Ces données théoriques ont été calculées à partir de l’équation (2), avec A=0,16, K=2, et Age=10, 20, 50 et 70, respectivement. On constate une diminution progressive de l’impact de l’AdA sur la performance, qui finit par disparaître chez les sujets plus âgés.

Dans le cas où la fréquence cumulée serait la variable critique, le modèle prédit donc une diminution progressive de l’influence des effets attribués à l’AdA à mesure que les participants s’approchent de l’âge mûr. Or, sur le plan expérimental, les résultats recueillis par Morrison, Hirsh, Chappell et Ellis (2002) s’opposent directement à ce postulat, en démontrant une relative constance dans l’amplitude des effets d’AdA sur les performances de dénomination de mots et d’objets dessinés chez des adultes jeunes et plus âgés. Il en a été déduit que l’âge ou l’ordre d’acquisition des mots était bien le facteur déterminant, et que ses effets ne pouvaient pas davantage se réduire à la fréquence cumulée qu’au temps de résidence des items en mémoire. Cette conclusion s’accorde avec les simulations plus récentes de Lewis, Chadwick et H.D Ellis (2002), qui favorisent finalement l’hypothèse d’une contribution de l’AdA par delà l’influence de la fréquence cumulée.
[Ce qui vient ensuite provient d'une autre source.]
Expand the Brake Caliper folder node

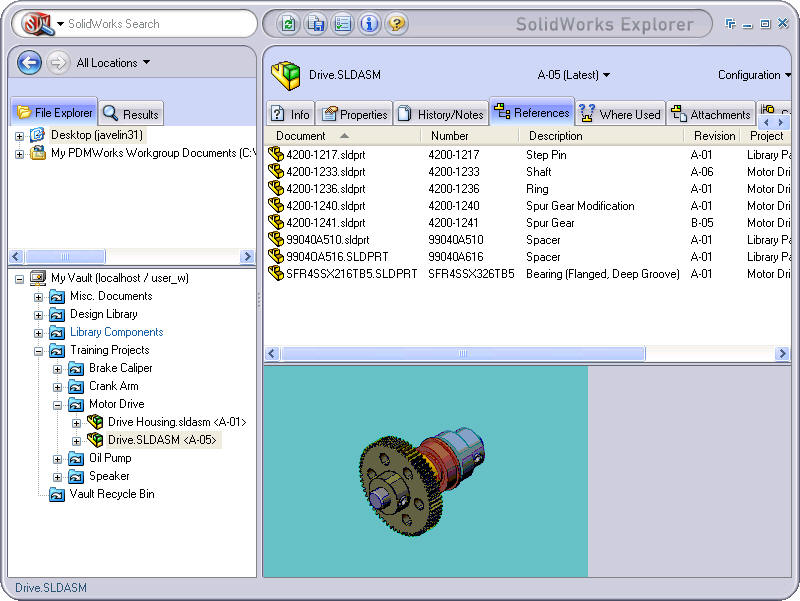pyautogui.click(x=58, y=368)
Ajouté à cela, les théories fondées sur l’accumulation des instances prévoient que les mots acquis tardivement de fréquence d’usage élevée bénéficient d’un avantage certain sur les mots précoces de fréquence moins élevée. Cette dissociation a été idéalement évaluée par Stadthagen-Gonzalez, Bowers et Damian (2004) à partir de bases de données expertes, regroupant les mots tardifs abondamment pratiqués dans les domaines respectifs de l’électronique, de la psychologie et de la géologie. Les résultats obtenus en dénomination et décision lexicale ont révélé que les mots précoces de basse fréquence donnaient lieu à des performances équivalentes à celles des mots tardifs de haute fréquence, en dépit du rapport de fréquence cumulée plus élevé dont bénéficiaient ces derniers.
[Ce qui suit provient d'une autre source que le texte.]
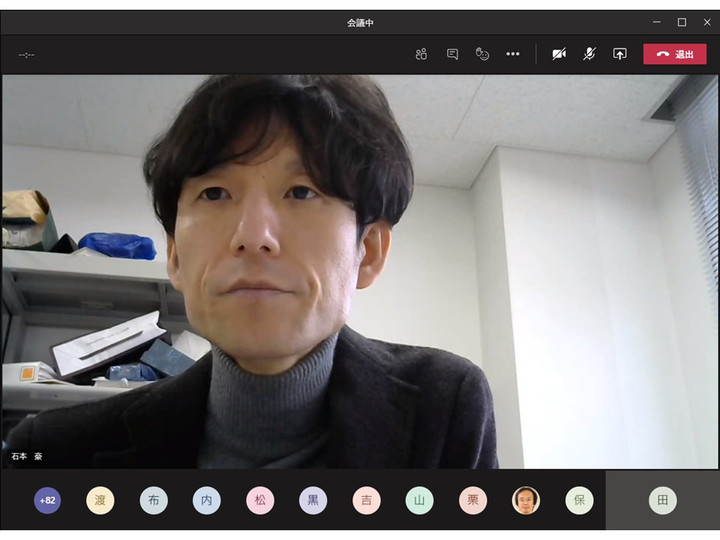The width and height of the screenshot is (720, 540).
Task: Click the 松 participant avatar
Action: click(x=260, y=500)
En conclusion de ces considérations préliminaires, il apparaît que les données empiriques sont partiellement cohérentes et partiellement contradictoires avec les prédictions relatives à l’AdA formulées par Zevin et Seidenberg (2002) sur la base du comportement de leur modèle. Les résultats collectés sur un ensemble représentatif d’études concernées par le phénomène tendaient effectivement à démontrer que l’influence de l’AdA était renforcée dans les tâches de dénomination d’objets, qui reposent sur la réactivation d’associations arbitraires entre stimuli, assimilées par simple mémorisation plutôt que par réintégration systématique des régularités antérieurement déduites. Les arguments avancés par Morrison et collègues (2003) jettent néanmoins un doute sur la possibilité que l’AdA puisse entièrement se confondre avec la fréquence cumulée, dont elle semble au contraire conceptuellement et expérimentalement dissociable. Autrement dit, si l’émergence des effets d’AdA paraît favorisée dans les contextes où la nature particulière du matériel limite les possibilités d’extractions des régularités de structure du corpus d’apprentissage, l’élimination complète de l’expression de ce facteur des habilités acquises sur le mode du réinvestissement systématique des connaissances préliminaires, dont la lecture est un exemple, ne semble pas pour autant constituer la nécessaire réciproque de ce postulat.